How Resemble AI turns these findings into a better model: Every vulnerability Proteus surfaces feeds directly back into development. When Proteus finds a weakness - say, a specific codec that reliably flips a verdict - our engineers fold those failing samples into the training data and retrain the detector. This lets us find and fix blind spots on our own terms, hardening the model against real-world audio conditions before those weaknesses ever reach a customer.

How to cite this paper

APA Müller, N. M., Tirumala Bukkapatnam, A., & Ahmed, Z. (2026). Proteus: Automated adversarial robustness testing for audio deepfake detectors. arXiv preprint arXiv:2606.29544.

BibTeX @article{muller2026proteus, title={Proteus: Automated Adversarial Robustness Testing for Audio Deepfake Detectors}, author={Müller, Nicolas M. and Tirumala Bukkapatnam, Aditya and Ahmed, Zohaib}, journal={arXiv preprint arXiv:2606.29544}, year={2026}}

Sources

1. Li, Chen, and Wei. Measuring the robustness of audio deepfake detectors. arXiv:2503.17577, 2025.
2. Wu et al. CLAD: Robust audio deepfake detection against manipulation attacks with contrastive learning. arXiv:2404.15854, 2024.
3. Shi et al.
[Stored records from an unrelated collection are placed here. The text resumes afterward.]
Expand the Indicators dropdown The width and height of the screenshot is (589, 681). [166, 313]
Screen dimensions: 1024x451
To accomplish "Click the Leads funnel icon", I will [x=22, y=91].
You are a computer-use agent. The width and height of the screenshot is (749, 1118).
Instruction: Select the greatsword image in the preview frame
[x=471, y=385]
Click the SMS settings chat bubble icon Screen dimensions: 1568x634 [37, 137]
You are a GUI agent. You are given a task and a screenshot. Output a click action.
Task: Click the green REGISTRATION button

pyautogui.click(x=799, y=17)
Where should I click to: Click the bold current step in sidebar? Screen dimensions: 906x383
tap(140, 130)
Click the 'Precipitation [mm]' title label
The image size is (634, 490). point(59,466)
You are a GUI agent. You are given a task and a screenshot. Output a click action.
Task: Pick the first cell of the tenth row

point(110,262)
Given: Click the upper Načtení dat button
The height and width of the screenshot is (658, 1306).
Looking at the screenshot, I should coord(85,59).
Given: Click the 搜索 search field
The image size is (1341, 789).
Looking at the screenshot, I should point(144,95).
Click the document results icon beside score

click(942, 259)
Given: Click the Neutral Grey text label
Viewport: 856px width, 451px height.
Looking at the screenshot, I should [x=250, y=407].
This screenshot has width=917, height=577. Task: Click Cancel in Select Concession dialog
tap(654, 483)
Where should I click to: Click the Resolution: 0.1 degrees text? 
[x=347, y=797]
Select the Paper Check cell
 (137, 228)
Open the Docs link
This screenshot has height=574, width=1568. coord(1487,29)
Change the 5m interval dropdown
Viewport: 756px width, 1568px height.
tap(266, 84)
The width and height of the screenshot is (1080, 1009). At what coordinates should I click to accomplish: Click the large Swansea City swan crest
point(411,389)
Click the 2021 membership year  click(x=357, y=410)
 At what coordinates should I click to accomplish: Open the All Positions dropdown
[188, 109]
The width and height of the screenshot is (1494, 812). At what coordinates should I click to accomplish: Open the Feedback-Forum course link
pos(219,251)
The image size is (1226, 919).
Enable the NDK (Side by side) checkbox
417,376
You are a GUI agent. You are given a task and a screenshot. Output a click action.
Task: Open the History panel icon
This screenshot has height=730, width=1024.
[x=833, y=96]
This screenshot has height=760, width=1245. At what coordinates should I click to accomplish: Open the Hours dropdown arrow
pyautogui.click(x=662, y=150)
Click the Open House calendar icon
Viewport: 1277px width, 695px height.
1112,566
Benchmarking audio deepfake detection robustness in real-world communication scenarios. arXiv:2504.12423, 2025.
4. Wang et al. ASVspoof 5: Crowdsourced speech data, deepfakes, and adversarial attacks at scale. Proc. ASVspoof Workshop, 2024.
5. Müller et al. DeePen: Penetration testing for audio deepfake detection. arXiv:2502.20427, 2025.
6. Radford et al. Robust speech recognition via large-scale weak supervision. ICML, 2023.
7. Chesney and Citron. Deep fakes: A looming challenge for privacy, democracy, and national security. California Law Review, 107, 2019.
8. Puterman. Markov Decision Processes: Discrete Stochastic Dynamic Programming. Wiley, 1994.
9. Sutton and Barto. Reinforcement Learning: An Introduction. MIT Press, 2nd ed., 2018.
10. Solak. The M-AILABS speech dataset. 2019.
11. Müller et al. MLAAD: The multi-language audio anti-spoofing dataset. IJCNN, 2024.

FAQs

Can audio deepfake detectors be fooled by simple audio processing? Yes. Resemble's Proteus framework found that chains of everyday transformations, like reverb, compression, or VoIP simulation, can shift a detector's score enough to flip a verdict, in some cases by up to 99%.

Are genuine recordings or fake ones easier to manipulate? Genuine recordings, by a wide margin. All of the top 100 highest-impact chains found by Proteus targeted authentic audio, pushing it toward a "spoof" verdict, rather than the reverse.

What does Resemble AI do with these findings? High-shift chains get added back into the detector's training data so it learns to stay accurate despite those transformations. Proteus then re-runs against the updated model to confirm the fix and surface any new weaknesses.